▸ Work task 1
Return everything in the article about Col. Jamie Houston from "That’s because Houston, who" down to "to play baseball.".
▸ Work task 2
Resume the article about Col. Jamie Houston, picking up right after its final sentence.

▸ Source document
# # #

A military dentist has used his competitive spirit to thrive, in and out of the clinic.
You’re as old as you feel. And for Col. Jamie Houston, who for many years commanded the dental unit at the Ft. Jackson training base near Columbia, SC, being 62 must feel some days like 26.
That’s because Houston, who made a career as an army dentist, maintains a fitness profile that would make any 26-year-old envious. And the self-professed fitness and sports fanatic has done so his entire life.
“My mom told me, ‘We don’t have enough money to send you to college, so you’re going to have to make it on your athleticism and your academics,’” Houston recalls. “So that was always on my mind as far as a way to go to school.”
Houston would initially attend junior college on a basketball scholarship, but was also drafted by the New York Mets to play baseball.
“But my dad talked me out of that,” he says.
And to this day, he often—especially during the baseball playoffs—wonders ‘what if?’
“It would have been interesting to have been in that environment and see how well I would have done,” Houston admits.
Regardless, things didn’t turn out badly for him.
In His Blood
Houston was born at Travis Air Force Base, the son of an air force navigator. He moved around a lot, but recalls having a toothache at age 11. A dentist removed the tooth, and Houston was impressed with how gentle he was.
“I’m sure I had tears in my eyes when he took it out, but he was a role model for me for years to come,” he explains.
Regardless of Houston’s military roots, he says he enlisted in the army simply as a way to help fund his dental school education.
“I figured I’d pay my four years back and then get out,” Houston says. “But I loved it.”
Within his first year Houston got into airborne school. “I went from being a chair-born dentist to an airborne dentist.” And before he knew it, Special Forces asked him to travel with them to Honduras.
“That was a life-changing experience,” Houston recalls. “We were training Honduran soldiers, and they were competing heavily for my MREs (meals ready to eat). Americans hate those, but it was a source of nutrition for them and their families. That kind of poverty was striking.”
One day Houston was asked by one of the Honduran soldiers to come to his home to treat his wife.
“I said, ‘I really can’t do it. We don’t have any equipment to bring along,’” Houston recalls. “But he said, ‘Please, she just needs to see someone.’ So I went.”

# # #

[Dataset excerpts]
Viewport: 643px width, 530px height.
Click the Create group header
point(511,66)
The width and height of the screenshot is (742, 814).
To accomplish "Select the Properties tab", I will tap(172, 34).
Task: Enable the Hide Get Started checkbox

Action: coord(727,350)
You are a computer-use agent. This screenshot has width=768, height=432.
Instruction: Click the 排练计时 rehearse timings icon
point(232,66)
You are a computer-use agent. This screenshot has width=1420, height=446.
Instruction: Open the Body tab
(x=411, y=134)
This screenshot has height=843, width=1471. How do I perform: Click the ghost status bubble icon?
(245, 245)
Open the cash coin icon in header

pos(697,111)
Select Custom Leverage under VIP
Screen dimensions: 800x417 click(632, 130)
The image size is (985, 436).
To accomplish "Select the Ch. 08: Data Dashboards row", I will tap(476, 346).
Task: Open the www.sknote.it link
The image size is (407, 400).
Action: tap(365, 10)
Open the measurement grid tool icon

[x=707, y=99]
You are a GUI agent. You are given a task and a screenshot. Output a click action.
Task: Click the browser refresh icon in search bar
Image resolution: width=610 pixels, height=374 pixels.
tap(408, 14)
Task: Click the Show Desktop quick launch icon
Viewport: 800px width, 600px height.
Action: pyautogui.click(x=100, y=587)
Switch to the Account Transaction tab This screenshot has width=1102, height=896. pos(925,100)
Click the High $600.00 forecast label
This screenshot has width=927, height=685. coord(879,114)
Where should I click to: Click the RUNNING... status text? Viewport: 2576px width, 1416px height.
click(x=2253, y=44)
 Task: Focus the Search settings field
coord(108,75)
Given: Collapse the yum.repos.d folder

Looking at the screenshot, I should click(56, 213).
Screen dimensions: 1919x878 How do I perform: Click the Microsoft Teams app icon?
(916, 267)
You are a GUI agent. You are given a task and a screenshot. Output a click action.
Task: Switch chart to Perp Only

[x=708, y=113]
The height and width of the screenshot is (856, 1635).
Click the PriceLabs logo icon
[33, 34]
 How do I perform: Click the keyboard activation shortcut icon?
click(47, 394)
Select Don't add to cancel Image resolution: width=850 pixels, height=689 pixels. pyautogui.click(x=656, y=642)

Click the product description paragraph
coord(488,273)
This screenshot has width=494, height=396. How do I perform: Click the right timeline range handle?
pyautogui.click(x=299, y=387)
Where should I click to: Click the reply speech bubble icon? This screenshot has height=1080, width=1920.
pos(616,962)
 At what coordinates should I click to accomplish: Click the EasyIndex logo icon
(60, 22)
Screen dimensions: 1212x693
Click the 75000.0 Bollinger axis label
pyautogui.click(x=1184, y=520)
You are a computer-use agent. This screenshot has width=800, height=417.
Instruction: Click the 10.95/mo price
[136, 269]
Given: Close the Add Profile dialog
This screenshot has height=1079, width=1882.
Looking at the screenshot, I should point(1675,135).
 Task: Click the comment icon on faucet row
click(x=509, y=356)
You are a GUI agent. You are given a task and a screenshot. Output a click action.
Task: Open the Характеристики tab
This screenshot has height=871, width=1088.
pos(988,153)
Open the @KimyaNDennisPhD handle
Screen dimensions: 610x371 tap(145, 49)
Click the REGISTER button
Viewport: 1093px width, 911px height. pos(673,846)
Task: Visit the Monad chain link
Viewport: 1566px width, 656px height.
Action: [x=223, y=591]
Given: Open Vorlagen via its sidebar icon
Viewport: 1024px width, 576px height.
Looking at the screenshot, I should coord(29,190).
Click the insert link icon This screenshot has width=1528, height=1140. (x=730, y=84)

# # #

▸ Your response 1
That’s because Houston, who made a career as an army dentist, maintains a fitness profile that would make any 26-year-old envious. And the self-professed fitness and sports fanatic has done so his entire life.
“My mom told me, ‘We don’t have enough money to send you to college, so you’re going to have to make it on your athleticism and your academics,’” Houston recalls. “So that was always on my mind as far as a way to go to school.”
Houston would initially attend junior college on a basketball scholarship, but was also drafted by the New York Mets to play baseball.

▸ Your response 2
Houston went home with the 23-year-old soldier to see his 20-year-old wife. They lived in a two-room house together with their one-year-old twins. The rooms had no floors, only dirt. That’s where the children played. And when Houston met the soldier’s wife, he found that her left eye was swollen shut from an abscess from a maxillary canine.
“It was then that I began to realize where my calling was,” Houston says. “We really couldn’t treat her, but it was vision threatening, so we were able to put a scalpel in there, achieve some drainage and put on antibiotics.”
Houston would receive a thank you from the solider in the form of a chicken.
“We eventually got it back to them because that was their source of eggs and nutrition,” he says. “But you can imagine how thankful they were, given what they didn’t have, to thank me that way.”
Fitness Fanatic
Houston may never have played for the New York Mets, but that didn’t deter him from competing. He started a softball team at Fort Bragg, in North Carolina—the largest military base in the world—comprised of dentists and dental technicians. They called themselves the Bad News Burrs, even though opponents referred to them as the Tooth Fairies. But they earned respect winning the regional tournament and capturing second place in the state championships.
Today, Houston is a 62-year-old multi-sport athlete who has been selected as a Humana Game Changer for serving as a role model to seniors—and people of all ages—for how to live a healthy life. In 2017, he’ll compete with more than 10,000 adults age 50-plus at the National Senior Games presented by Humana in Birmingham, Alabama.
“Health and wellness is key,” Houston says.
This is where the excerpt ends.